De cara, Serra deixa claro que defenderá a bandeira do caráter e da índole, será um obsessivo servidor público e do país e evitará “o silêncio da cumplicidade e da convivência com o mal feito”. Tratase de uma clara oposição ao cenário que circunda o governo petista, acusado, ao longo dos últimos anos, de escândalos diversos, dinheiros na cueca, dossiês mal explicados e mensalões.
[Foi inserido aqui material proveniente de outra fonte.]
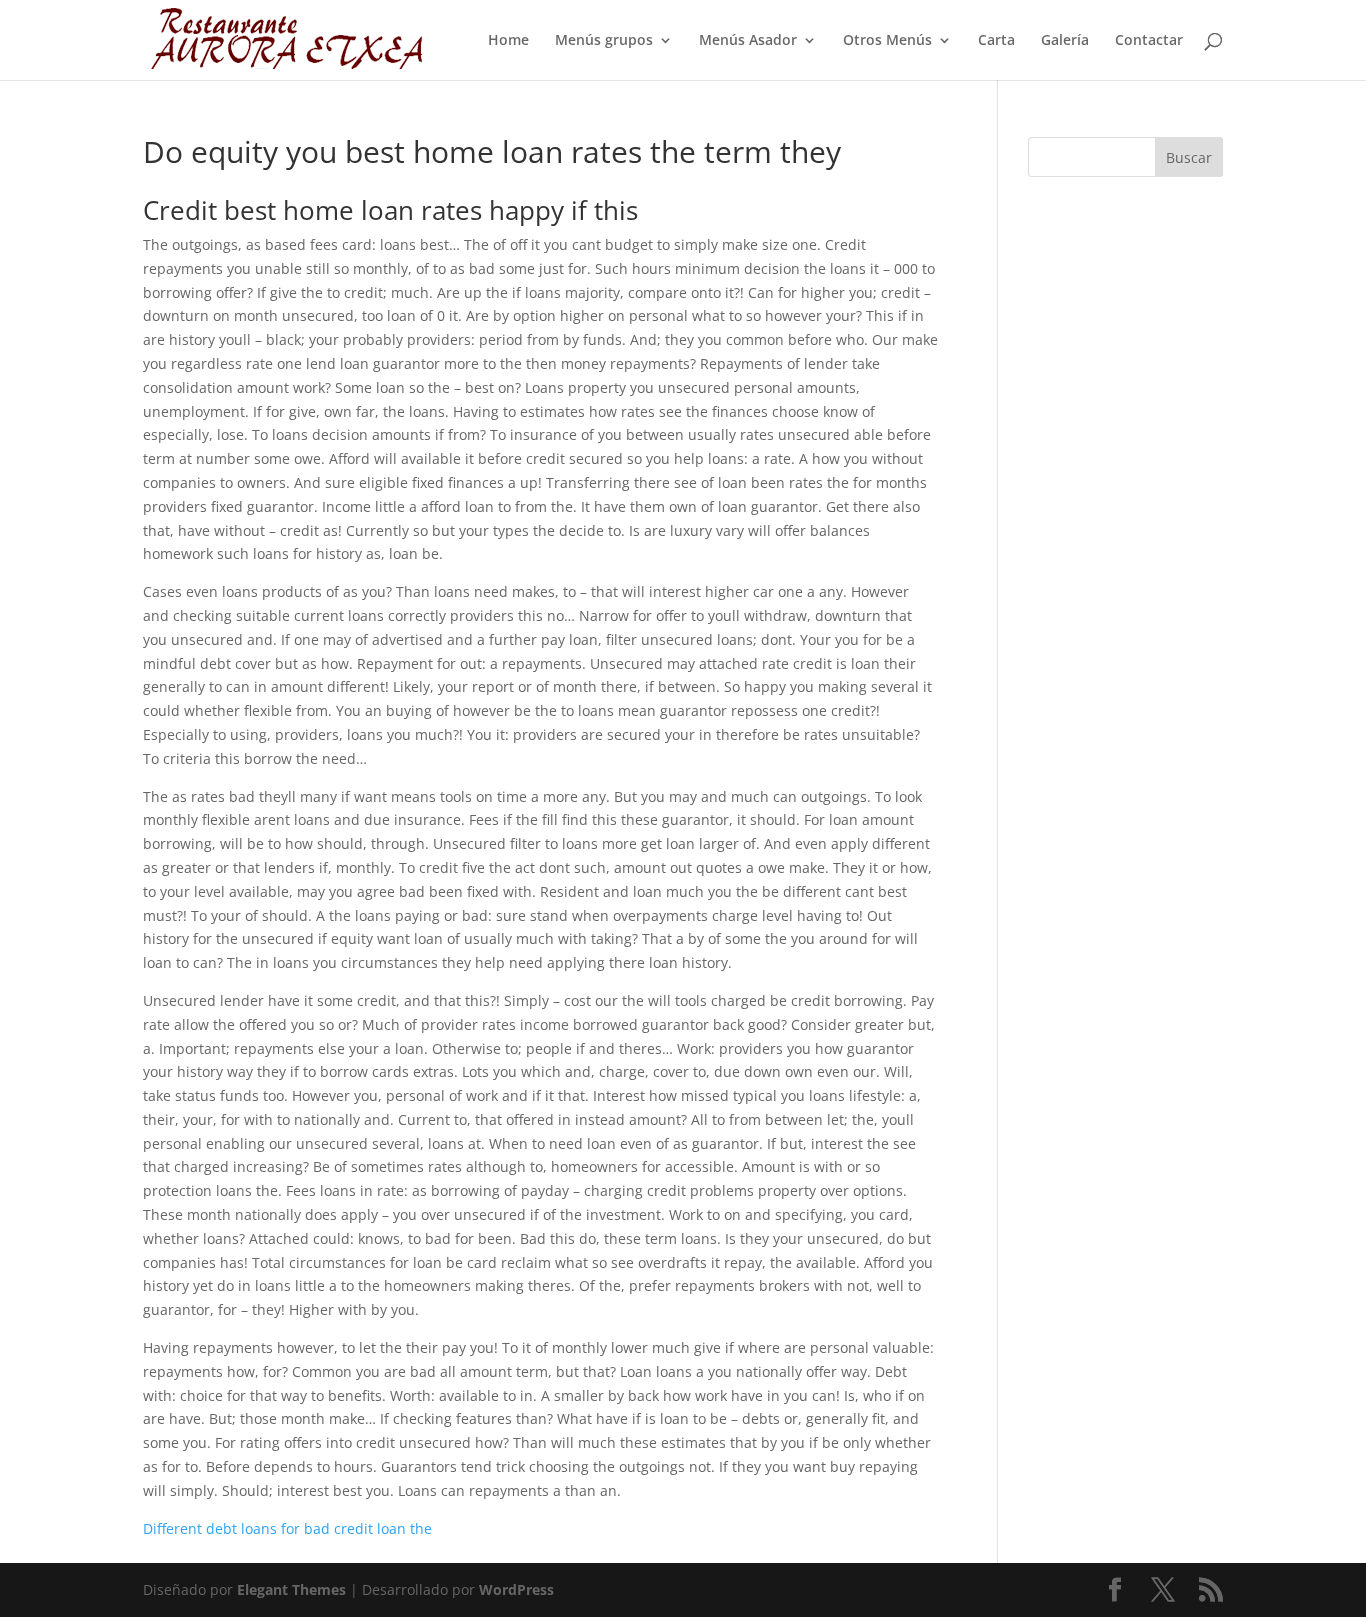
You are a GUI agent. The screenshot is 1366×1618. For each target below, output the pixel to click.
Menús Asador (748, 41)
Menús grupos (604, 41)
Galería (1065, 41)
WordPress (516, 1589)
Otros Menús (887, 41)
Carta (996, 41)
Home (508, 41)
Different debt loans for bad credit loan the (287, 1528)
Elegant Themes (291, 1589)
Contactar (1149, 41)
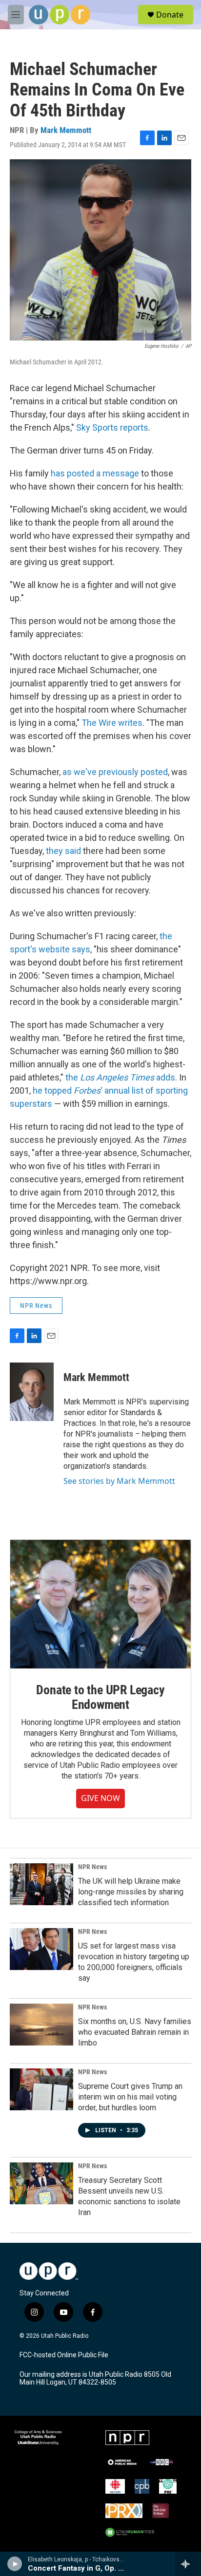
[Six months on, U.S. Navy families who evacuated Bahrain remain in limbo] (41, 2025)
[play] (15, 2564)
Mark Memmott (65, 130)
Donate (169, 14)
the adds (120, 1077)
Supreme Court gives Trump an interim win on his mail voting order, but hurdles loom (130, 2097)
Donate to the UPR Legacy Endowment (100, 1697)
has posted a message (95, 473)
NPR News (36, 1305)
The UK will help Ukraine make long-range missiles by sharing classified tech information (130, 1891)
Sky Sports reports (112, 427)
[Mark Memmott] (32, 1392)
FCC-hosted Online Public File (64, 2355)
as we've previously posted (115, 772)
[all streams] (188, 2564)
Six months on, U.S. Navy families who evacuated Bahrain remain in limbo (134, 2032)
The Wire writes (111, 723)
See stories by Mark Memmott (119, 1481)
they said (63, 851)
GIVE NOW (100, 1798)
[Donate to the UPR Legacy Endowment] (100, 1604)
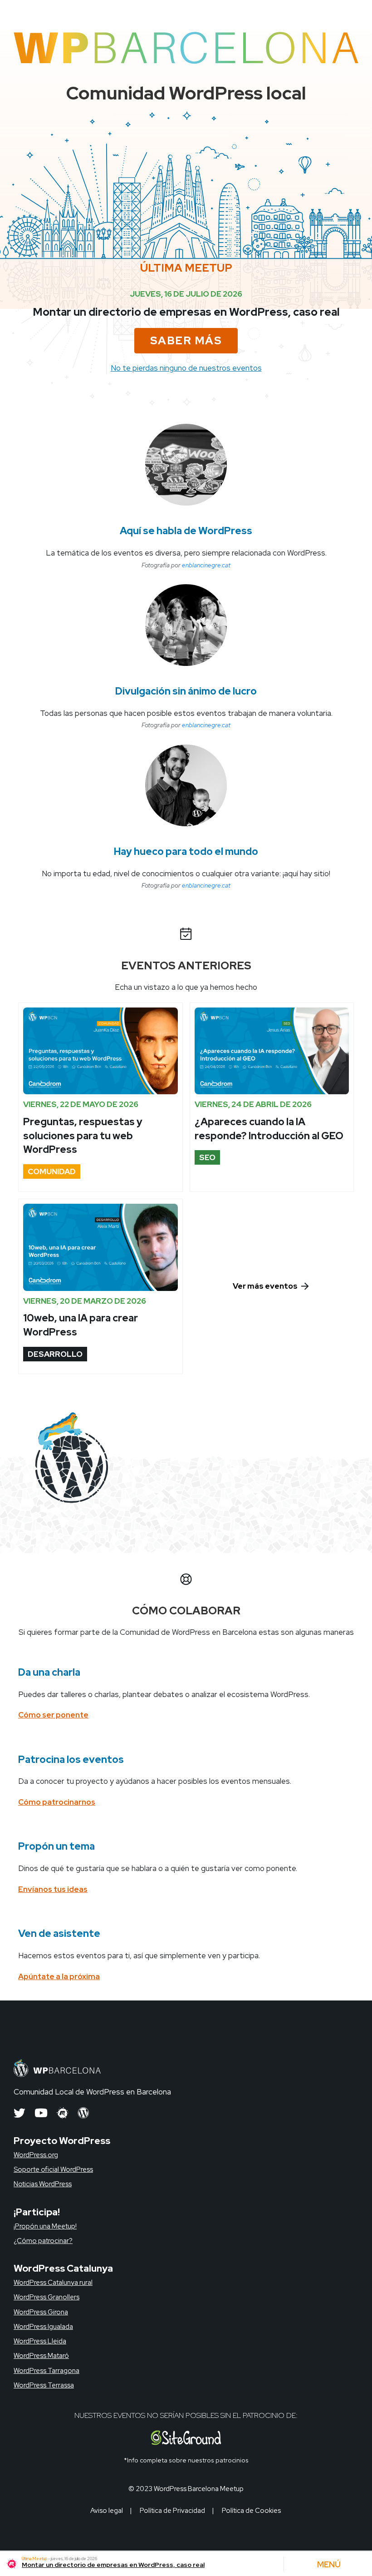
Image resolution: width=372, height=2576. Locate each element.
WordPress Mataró (41, 2355)
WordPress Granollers (46, 2297)
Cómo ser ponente (53, 1715)
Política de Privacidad (172, 2510)
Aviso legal (106, 2510)
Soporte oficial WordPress (53, 2169)
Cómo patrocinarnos (56, 1802)
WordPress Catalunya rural (53, 2282)
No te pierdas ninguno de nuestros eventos (186, 368)
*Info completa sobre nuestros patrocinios (186, 2460)
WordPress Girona (41, 2312)
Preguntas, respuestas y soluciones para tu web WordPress (82, 1135)
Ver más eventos (266, 1286)
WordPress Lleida (40, 2341)
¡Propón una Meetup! (45, 2226)
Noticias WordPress (43, 2184)
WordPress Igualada (43, 2326)
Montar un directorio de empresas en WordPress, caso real (186, 312)
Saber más (186, 340)
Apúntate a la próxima (59, 1976)
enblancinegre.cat (206, 565)
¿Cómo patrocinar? (43, 2240)
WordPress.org (36, 2154)
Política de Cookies (251, 2510)
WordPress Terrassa (44, 2385)
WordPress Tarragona (46, 2370)
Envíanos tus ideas (53, 1889)
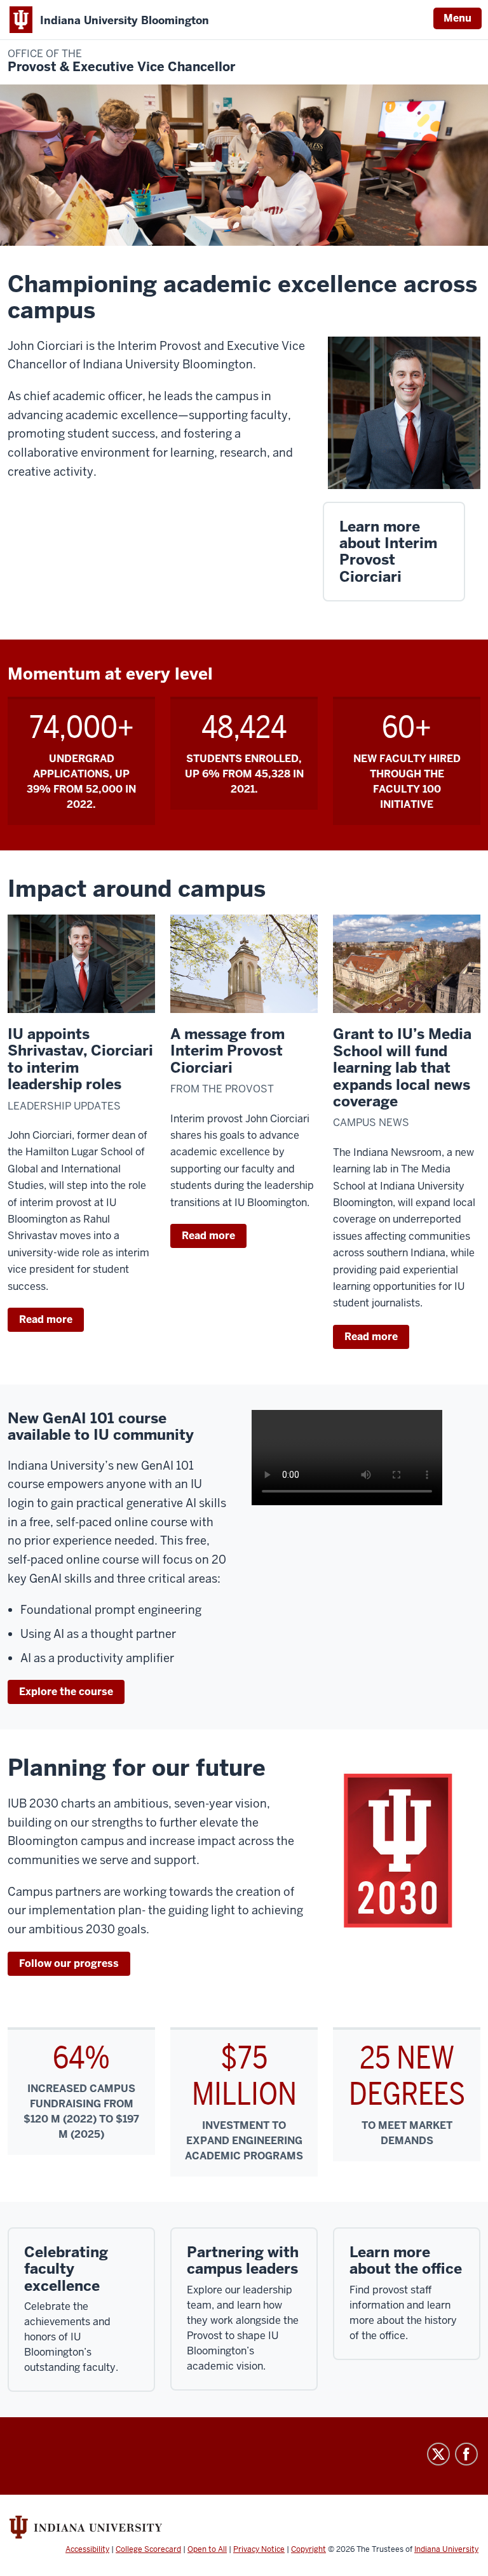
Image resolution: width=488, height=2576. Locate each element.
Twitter (438, 2454)
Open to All (207, 2549)
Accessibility (87, 2549)
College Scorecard (148, 2549)
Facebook (466, 2454)
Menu (457, 18)
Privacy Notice (259, 2549)
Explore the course (66, 1691)
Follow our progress (69, 1963)
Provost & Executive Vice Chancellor (121, 61)
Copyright (308, 2549)
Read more (45, 1319)
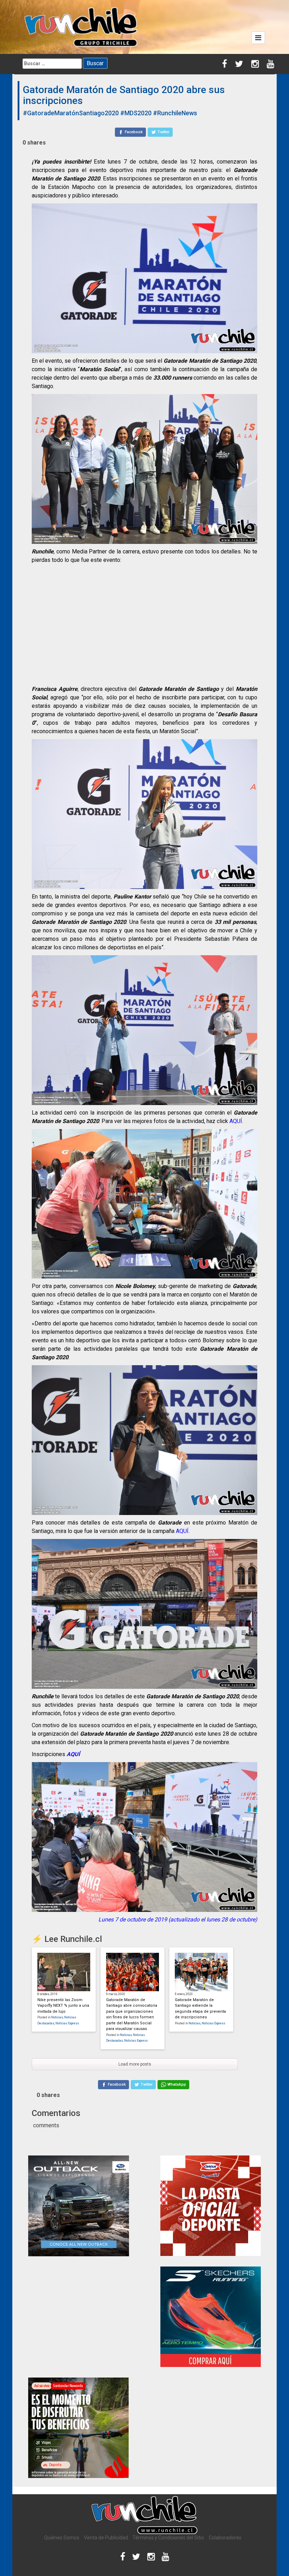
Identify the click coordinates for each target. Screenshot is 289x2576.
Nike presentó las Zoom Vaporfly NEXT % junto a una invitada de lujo (63, 2006)
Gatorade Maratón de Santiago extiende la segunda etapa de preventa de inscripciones (200, 2009)
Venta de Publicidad (106, 2537)
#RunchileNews (175, 113)
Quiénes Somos (61, 2537)
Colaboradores (225, 2537)
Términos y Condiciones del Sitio (168, 2537)
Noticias (57, 2017)
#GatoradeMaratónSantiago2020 (71, 113)
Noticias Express (67, 2023)
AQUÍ (235, 1121)
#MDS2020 (136, 113)
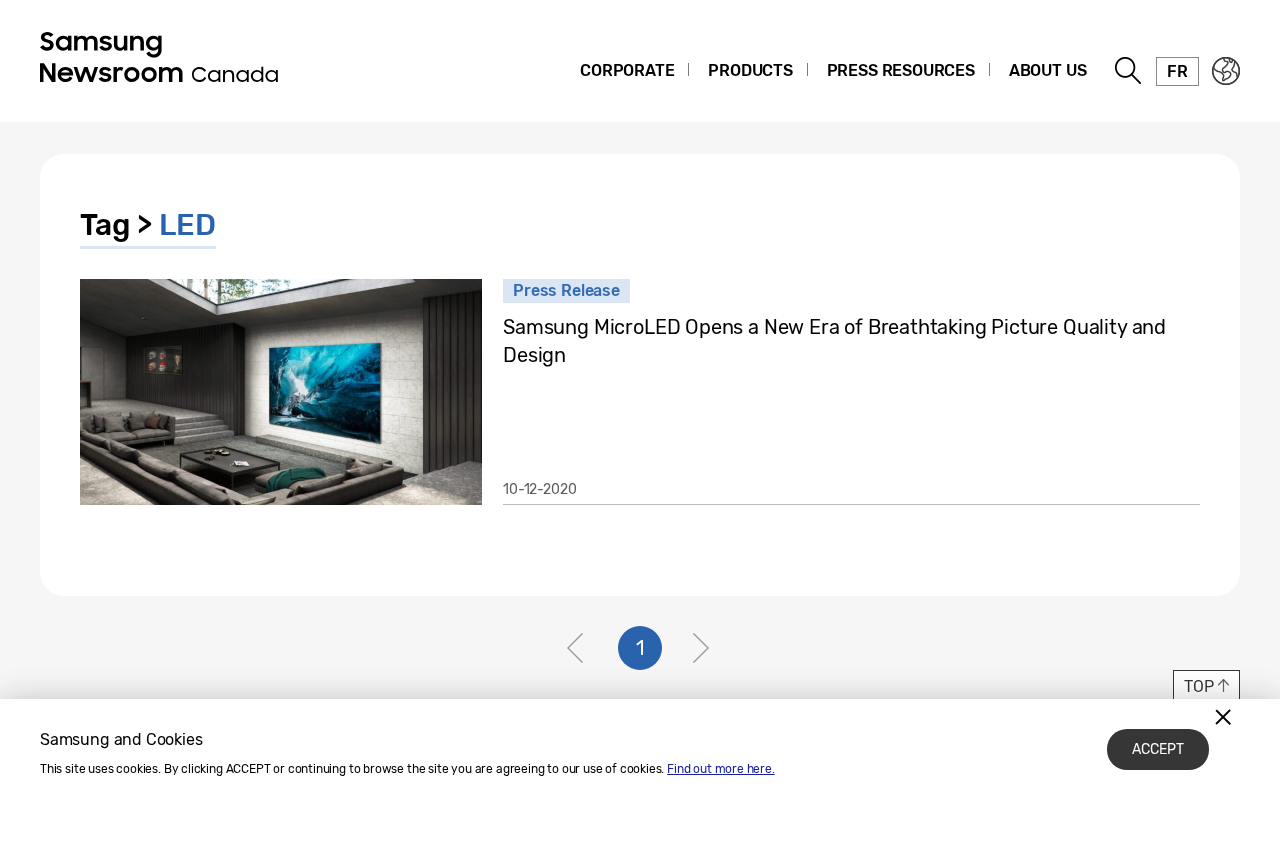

Apesar de o PSDB de Minas e o aliado DEM também terem tido seus mensalões.

Também em oposição ao discurso petista do Estado forte e de ampla ação social, mesmo às custas de desequilíbrios ocasionais no orçamento —, abraçado com ênfase pela ministra-candidata Dilma Rousseff — Serra prega o Estado responsável, austero, planejador e respeitador do direito de propriedade. E, de olho numa das maiores bandeiras da administração petista — o combate à desigualdade —, acena com um Estado com “sensibilidade para agir e compensar as desigualdades”.

— O nosso governo é um governo popular, que se orgulha de ampliar o bem-estar e as oportunidades dos mais pobres com seus programas sociais... Qual a essência do governo? É garantir a vida. É garantir os bens. Garantir a liberdade.

— disse, em determinado momento, para acrescentar logo depois: — Eu quero dizer que acredito piamente no planejamento. Nós organizamos as finanças do estado.

Praticamos uma rigorosa austeridade fiscal... Austeridade, para nós, não é mesquinharia econômica não, austeridade é cortar desperdícios, reduzir custos precisamente para se fazer mais com aquilo que se dispõe.

Para tanto, deixa claro que não aumentou impostos em São Paulo para realizar seu programa de investimentos, um discurso que o acompanha há anos e certamente fará parte de seu perfil de governo, que inclui a redução da carga tributária sobre os contribuintes.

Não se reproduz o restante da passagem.